Below are the stats for last 8 hours(taken 4 hours back):
Buffers cleaned/written during checkpoints: 3243044. 83%
Buffers cleaned/written by bgwriter: 55430. 1%
cleaned/written by backends:
616659. 16%
Buffers_alloc difference: 2980619
Can you please advise on how to make bgwriter more active or am I missing to validate anything.
Also how to keep balance between bgwriter parameters - delay, multiplier and maxpages
Also please advise can we tune any parameters to fix the OOM error that I mentioned in the starting, apart from looking at the queries.
Also if I want to check what queries might have caused the memory issue, that would be queries just above the checkpointer killed error message in the postgres logs?
Thanks in advance!
Regards,
Ramzy
On Tue, 2025-03-18 at 13:32 +0530, Motog Plus wrote: > We are doing performance testing of our applications. During testing our postgres db > got crashed with the error checkpointer was killed by signal 9. When checked system > logs we found it was OOM issue. > We have postgreSQL on independent node with 32GB RAM, multiple DBs are there witl > multiple schemas. > > Our current configuration is as follows: > Shared buffers 12 GB(increased from 10) > Work_mem 6 MB > Maintenance work mem 1 gb > Active connections around 1500-2000. > > While analysing issue we made below changes: > Increased shared buffers from. 10 to 12 gb as buffers_alloc was getting increased > Bgwriter_delay was 200 ms, reduced to 100ms > Bgwriter multiplier increased from 2 to 4 and then reduced to 3 > Bgwriter max pages increased from 100 to 1000 > We changed above bgwriter parameters to make bgwriter more aggressive but still we see > most of the writes are being done by checkpointer as indicated by buffers_checkpoint > and then by backends indicated by buffers_backend and then by bgwriter indicated by > buffers_clean. That's exactly the way it should be. > Can you please advise on how to make bgwriter more active or am I missing to validate anything. I don't think that is indicated. > Also please advise can we tune any parameters to fix the OOM error that I mentioned in > the starting, apart from looking at the queries. Reduce the memory parameters: shared_buffers, work_mem, maintenance_work_mem But most of all, get a working connection pool and reduce the number of connections to something like 50. That way, you can be more generous with the memory parameters and still not run OOM. > Also if I want to check what queries might have caused the memory issue, that would > be queries just above the checkpointer killed error message in the postgres logs? Yes. Yours, Laurenz Albe
Thanks Laurenz for your response.
Regarding connect pool we are using hikari.
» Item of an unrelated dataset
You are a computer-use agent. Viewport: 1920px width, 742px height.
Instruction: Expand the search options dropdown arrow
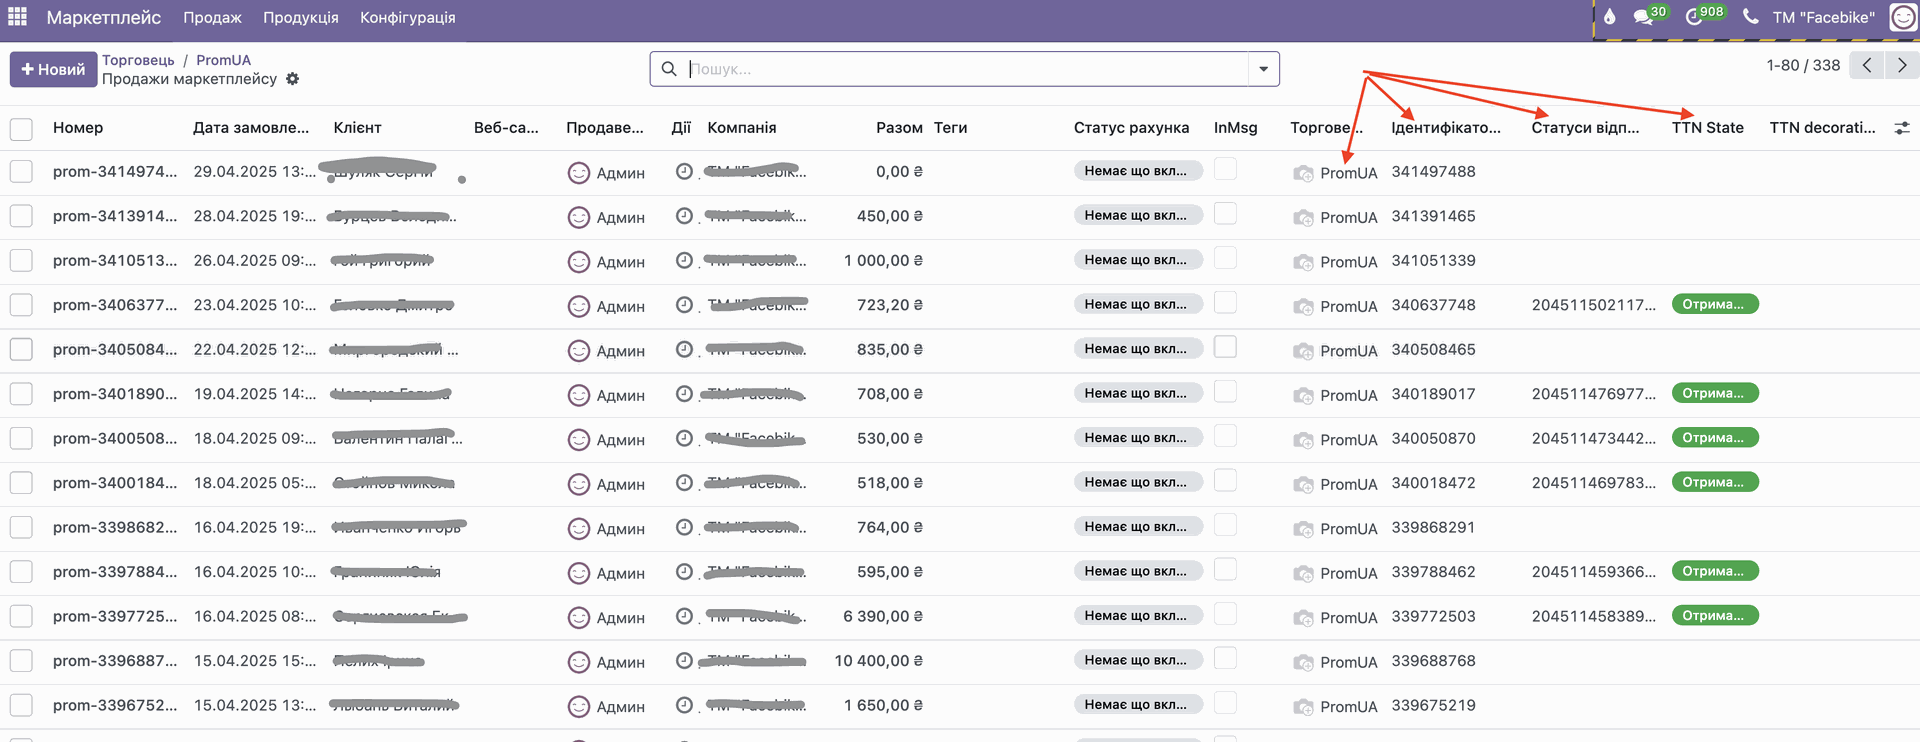coord(1264,69)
Also wanted to add that we have a replication setup with one primary and one standby and are using pgpool, postgres version 15.12.
We expect that many connections to the db, 1500-2000 so we have kept max connection limit to 3000.
Also, I saw few articles on the internet mentioning there is memory leak issue with version 15. We were observing the dashboard on grafana and saw that whenever the batch was completing memory was released very gradually as compared to what it used to be in our older version, 12. When monitoring the node using htop command isee checkpointer and bgwriter always at top of memory consumption with 33% each, even when batch gets completed.
Thanks & Regards,
Ramzy
On Tue, Mar 18, 2025, 14:39 Laurenz Albe <laurenz.albe@cybertec.at> wrote:
On Tue, 2025-03-18 at 13:32 +0530, Motog Plus wrote:
> We are doing performance testing of our applications. During testing our postgres db
> got crashed with the error checkpointer was killed by signal 9. When checked system
> logs we found it was OOM issue.
> We have postgreSQL on independent node with 32GB RAM, multiple DBs are there witl
> multiple schemas.
>
> Our current configuration is as follows:
> Shared buffers 12 GB(increased from 10)
> Work_mem 6 MB
> Maintenance work mem 1 gb
> Active connections around 1500-2000.
>
> While analysing issue we made below changes:
> Increased shared buffers from. 10 to 12 gb as buffers_alloc was getting increased
> Bgwriter_delay was 200 ms, reduced to 100ms
> Bgwriter multiplier increased from 2 to 4 and then reduced to 3
> Bgwriter max pages increased from 100 to 1000
> We changed above bgwriter parameters to make bgwriter more aggressive but still we see
> most of the writes are being done by checkpointer as indicated by buffers_checkpoint
> and then by backends indicated by buffers_backend and then by bgwriter indicated by
> buffers_clean.
That's exactly the way it should be.
> Can you please advise on how to make bgwriter more active or am I missing to validate anything.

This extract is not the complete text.